Das ist fatal: Adipositas kann die Gesundheit für ein ganzes Leben ruinieren. Die Folgen reichen von psychischen Problemen über Herzkrankheiten und Fettleber bis zu Typ-2-Diabetes, mehreren Krebsarten und Gelenkproblemen.

Studie mit über 12.000 Betroffenen, Eltern und Therapeuten

Welche Vorstellungen und Hemmnisse einer Adipositas-Therapie entgegenstehen, wurde in der „ACTION teens“-Studie untersucht. Die Ergebnisse sind beim European Congress on Obesity (ECO) in Maastricht (Niederlande) vorgestellt worden.

Für die von Novo Nordisk unterstützte Studie wurden weltweit in zehn Ländern Daten von über 5000 Heranwachsenden (12–17 Jahre) erhoben, ebenso von 5000 Eltern oder Betreuern sowie 2000 medizinischen Fachkräften (in Europa waren Italien, Spanien, UK beteiligt). Ergebnisse:

  • Vielen Eltern fällt es schwer, Adipositas beim Nachwuchs überhaupt zu erkennen. Fast die Hälfte hofft, dass die Jugendlichen einfach aus der Krankheit herauswachsen. Die Erfahrung zeigt aber, dass aus adipösen Jugendlichen in den allermeisten Fällen auch adipöse Erwachsene werden.
  • Heranwachsende wähnen sich oft nicht krank, jede(r) Dritte hat Hemmungen, mit Eltern darüber zu sprechen. 70 Prozent glauben, allein für Abnehmen verantwortlich zu sein.
  • Viele Ärzte sind für die Betreuung von Adipositas-Patienten schlecht vorbereitet. 87 Prozent gaben an, nach dem Studium keine nennenswerte Aus- oder Fortbildung zu Adipositas erhalten zu haben.

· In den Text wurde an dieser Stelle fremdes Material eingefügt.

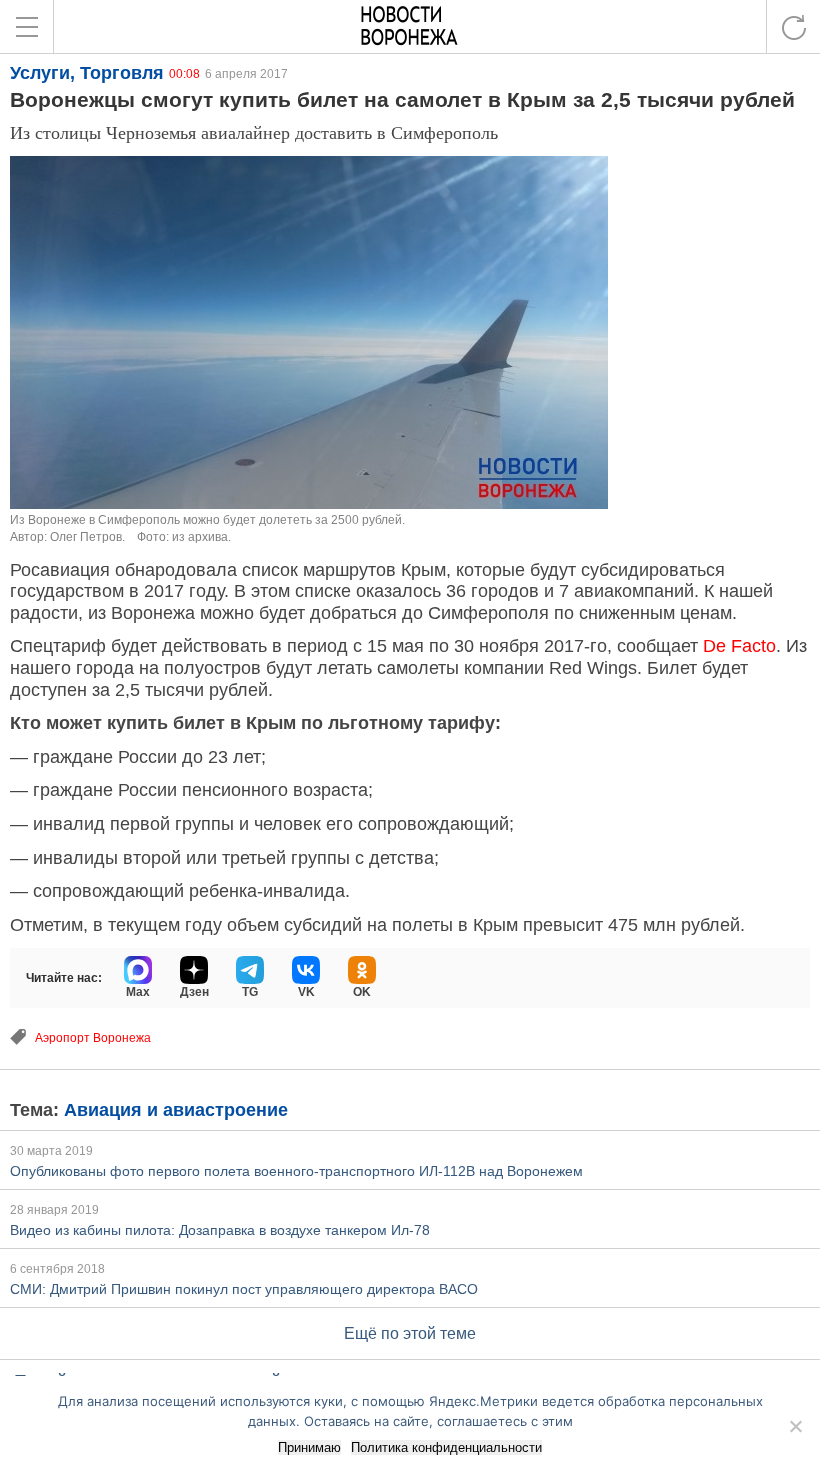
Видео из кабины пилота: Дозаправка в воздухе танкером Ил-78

Ärzte sollten adipösen Jugendlichen Hilfe anbieten und dabei nicht „so harsch“ sein, betonte eine Betroffene in einem Webinar zu der Studie. Schon das Gefühl, nicht selbst schuld am Übergewicht zu sein und Unterstützung beim Abnehmen bekommen zu können, helfe weiter.